Problem description:
Copy the stretch of lines from the one containing "Given: Click the" through the one containing "Looking at the screenshot, I should 366,414.", both included, reproducing them word for word and leaving out the pictures.

Entries:
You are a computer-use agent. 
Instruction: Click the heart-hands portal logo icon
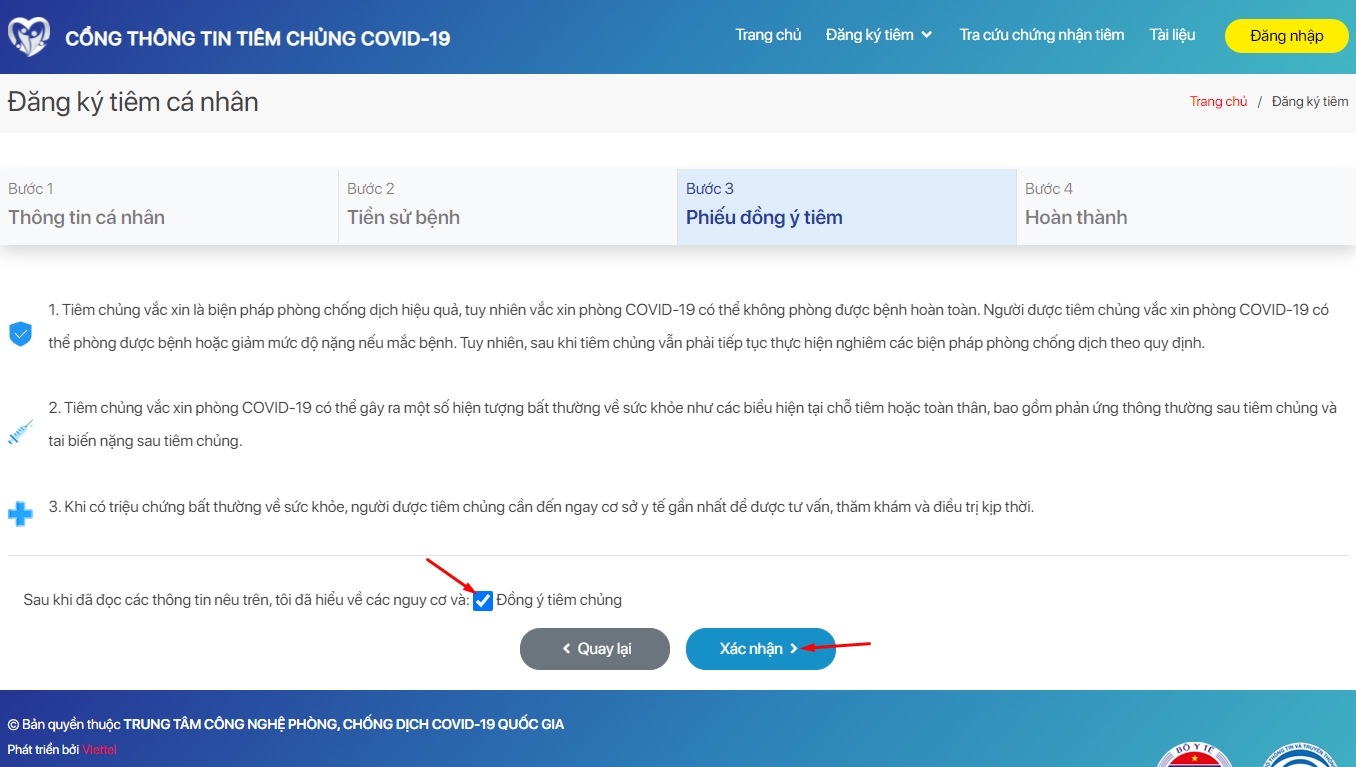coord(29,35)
--
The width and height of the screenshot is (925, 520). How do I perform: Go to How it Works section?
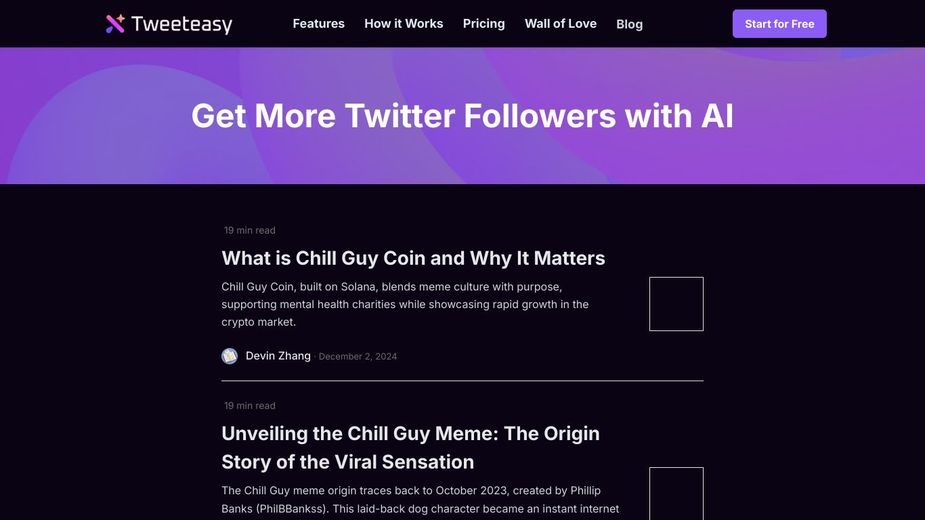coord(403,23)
...
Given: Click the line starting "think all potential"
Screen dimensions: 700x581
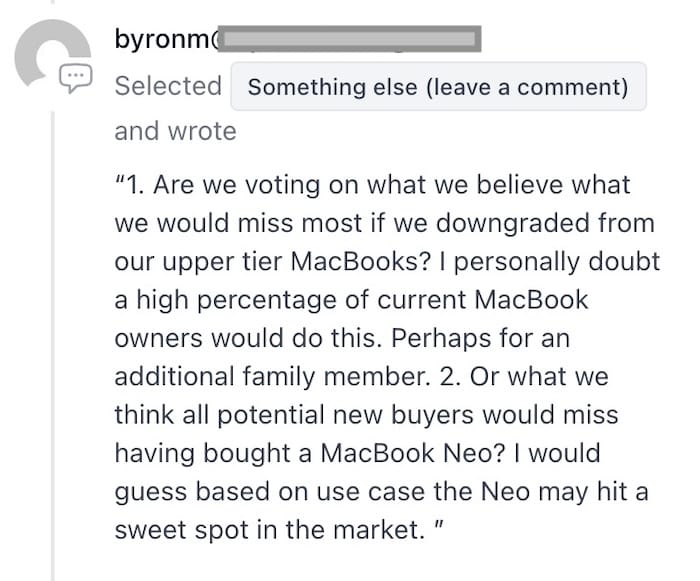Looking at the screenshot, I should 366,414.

Complete output:
Given: Click the line starting "think all potential"
Screen dimensions: 700x581
Looking at the screenshot, I should 366,414.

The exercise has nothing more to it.